Could you reproduce every record below exactly, excluding all pictures?
+-------+
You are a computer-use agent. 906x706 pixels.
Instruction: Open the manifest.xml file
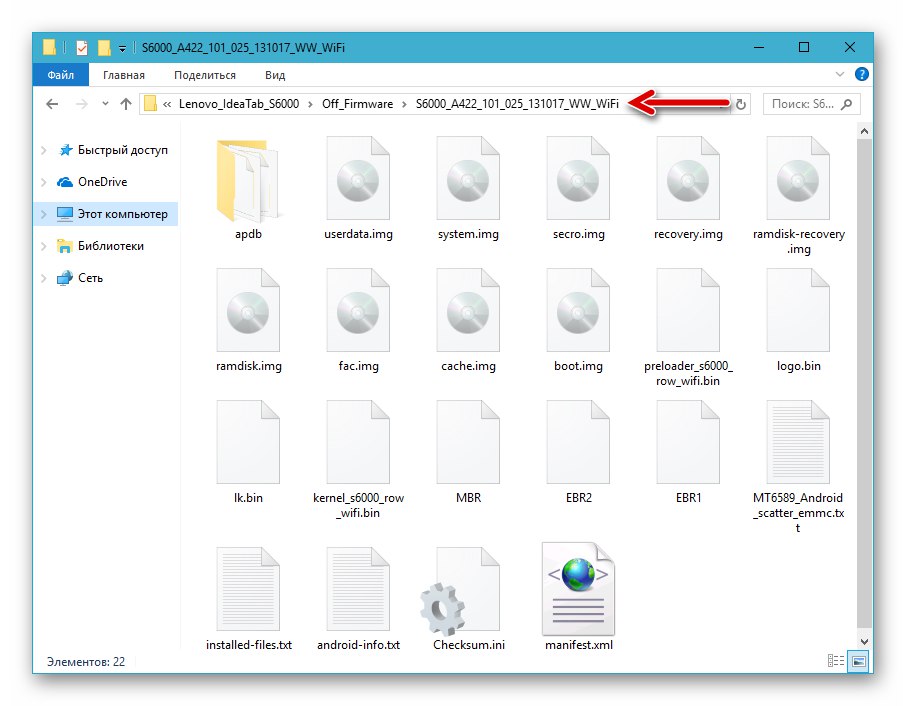click(x=578, y=589)
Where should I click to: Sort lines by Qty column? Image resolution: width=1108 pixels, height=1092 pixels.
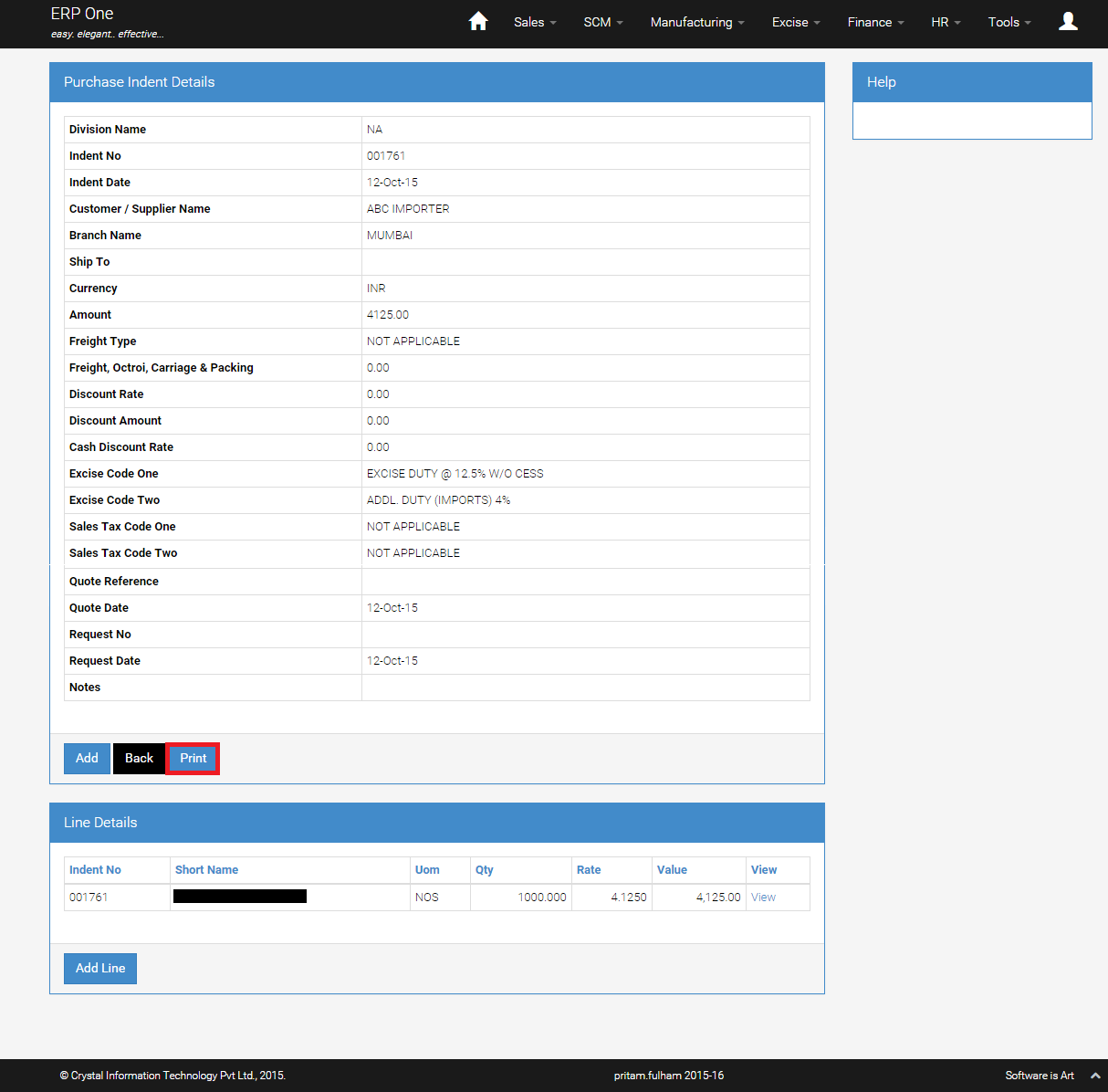pyautogui.click(x=484, y=870)
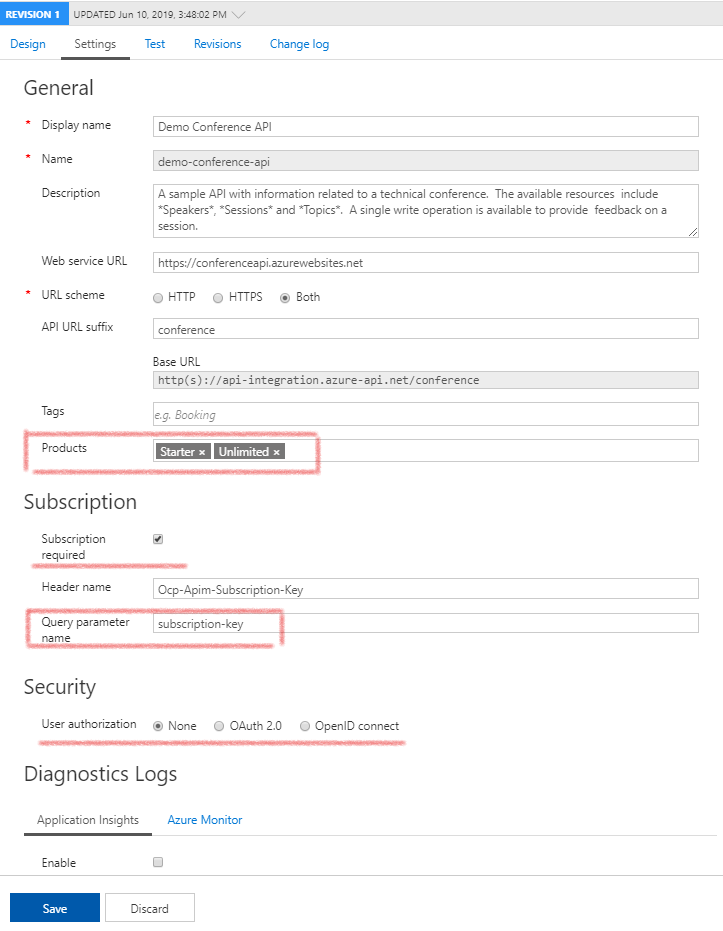Remove the Starter product tag
Screen dimensions: 723x931
tap(202, 452)
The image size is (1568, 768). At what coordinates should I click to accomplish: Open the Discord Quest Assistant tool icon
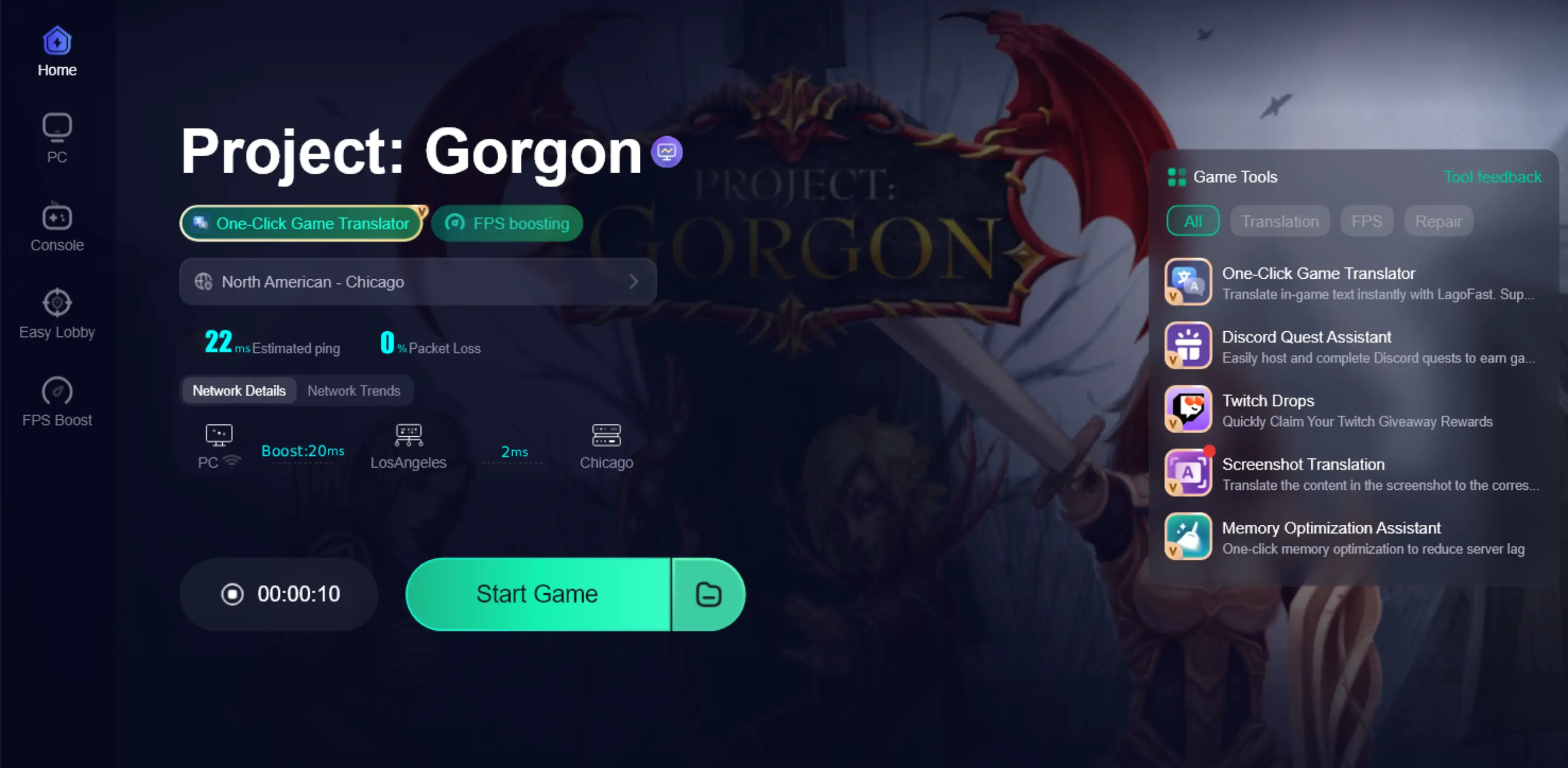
+-------+
== EXERCISE RESULT ==
You are a computer-use agent. 906x706 pixels.
Instruction: Open the manifest.xml file
click(x=578, y=589)
Where should I click to: Sort lines by Qty column? Image resolution: width=1108 pixels, height=1092 pixels.
pyautogui.click(x=484, y=870)
Remove the Starter product tag
Screen dimensions: 723x931
tap(202, 452)
The image size is (1568, 768). At what coordinates should I click to accomplish: Open the Discord Quest Assistant tool icon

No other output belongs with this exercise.